# Video of my tripod cooker modification



## gunsandgearnetwork (Jul 2, 2015)

A video I did about my tripod cooker modification to make it more versatile.


----------



## PaulS (Mar 11, 2013)

I can see that you put a lot of thought into that cooker platform. Have you ever used one over an open fire? I'd like to see a video of that.
I think you need a stronger grate because the heat from a fire will weaken it and if you are using a pot to boil water it is going to be a mess.

When I cook in the wilds I use either coals where an open fire is allowed or a single burner camp stove (mine is a multi-fuel unit from the military).


----------



## gunsandgearnetwork (Jul 2, 2015)

PaulS said:


> I can see that you put a lot of thought into that cooker platform. Have you ever used one over an open fire? I'd like to see a video of that.
> I think you need a stronger grate because the heat from a fire will weaken it and if you are using a pot to boil water it is going to be a mess.
> 
> When I cook in the wilds I use either coals where an open fire is allowed or a single burner camp stove (mine is a multi-fuel unit from the military).


:-? Used this type setup for a couple years now with no issues. The grate is designed to be used over an open flame it is a grill grate. This is just one option to use to cook in the "wilds" or your backyard. I use this along with straight coals and a dutch oven, a wood stove style setup, etc.


----------



## dwight55 (Nov 9, 2012)

I don't do as much outdoor cooking as I would like to, . . . but here is my setup.

◆ Data segment
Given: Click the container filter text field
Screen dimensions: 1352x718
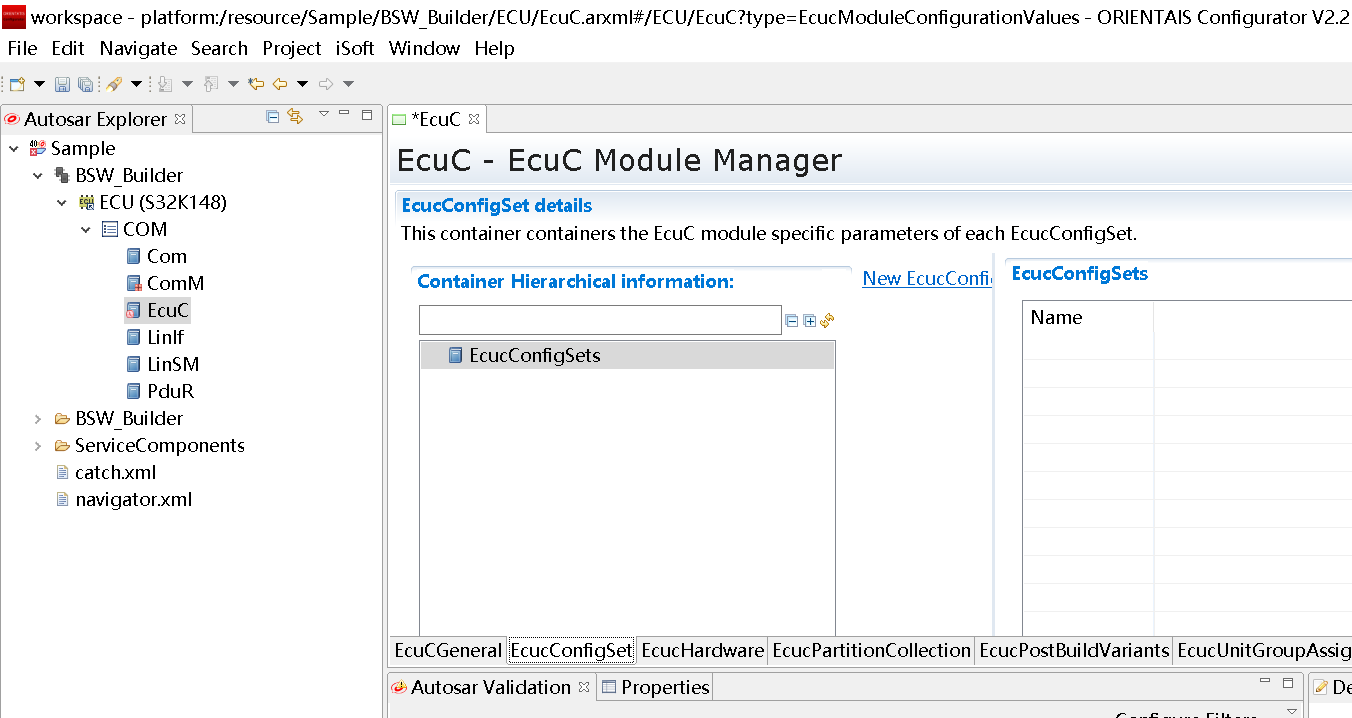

◆ Work to complete
• A. In the tripod cooker thread, what does gunsandgearnetwork say the grate actually is?
• B. Write the next part of the tripod cooker thread, starting right after its final sentence.

◆ Responses for each task
• A. It is a grill grate, designed to be used over an open flame.

• B.
I can use a skillet, . . . I can grill, . . . three different dutch ovens, . . . my grandmother's cast iron bean pot, . . . 10 quart coffee pot w/12 cups, . . . it's very versatile and a lot of fun for me.

May God bless,
Dwight


----------



## gunsandgearnetwork (Jul 2, 2015)

dwight55 said:


> I don't do as much outdoor cooking as I would like to, . . . but here is my setup.
> 
> I can use a skillet, . . . I can grill, . . . three different dutch ovens, . . . my grandmother's cast iron bean pot, . . . 10 quart coffee pot w/12 cups, . . . it's very versatile and a lot of fun for me.
> 
> ...


Looks good dwight I have a lot of the same stuff. Love the old style cooking like they did back on the chuck wagons and during the civil war. I plan on building some sort of chuck wagon one day with a dedicated chuck box.


----------



## Auntie (Oct 4, 2014)

Do you have photographs of the tripod cooker? I am unable to watch videos unless I go to town.


----------



## gunsandgearnetwork (Jul 2, 2015)

Auntie said:


> Do you have photographs of the tripod cooker? I am unable to watch videos unless I go to town.


These are some old pics and does not show the small pulley I added to make it go up and down smooth. It also keeps


----------



## dwight55 (Nov 9, 2012)

Well so far, . . . I haven't done a tripod. I was doing some steel work some time back, . . . had a bunch of 1/2 round stock left over, . . . used it for my set up.

May think about the tripod, . . .

As for the chuckwagon, . . . I'm thinking about putting a canvas top on the back of a pickup truck, . . . putting everything in boxes, . . . and with a little bit of finagling and decoration on the back of the pickup, . . . wouldn't have to worry about the horses, . . . they'd be under the hood.

Anyway, . . . just some thoughts, . . .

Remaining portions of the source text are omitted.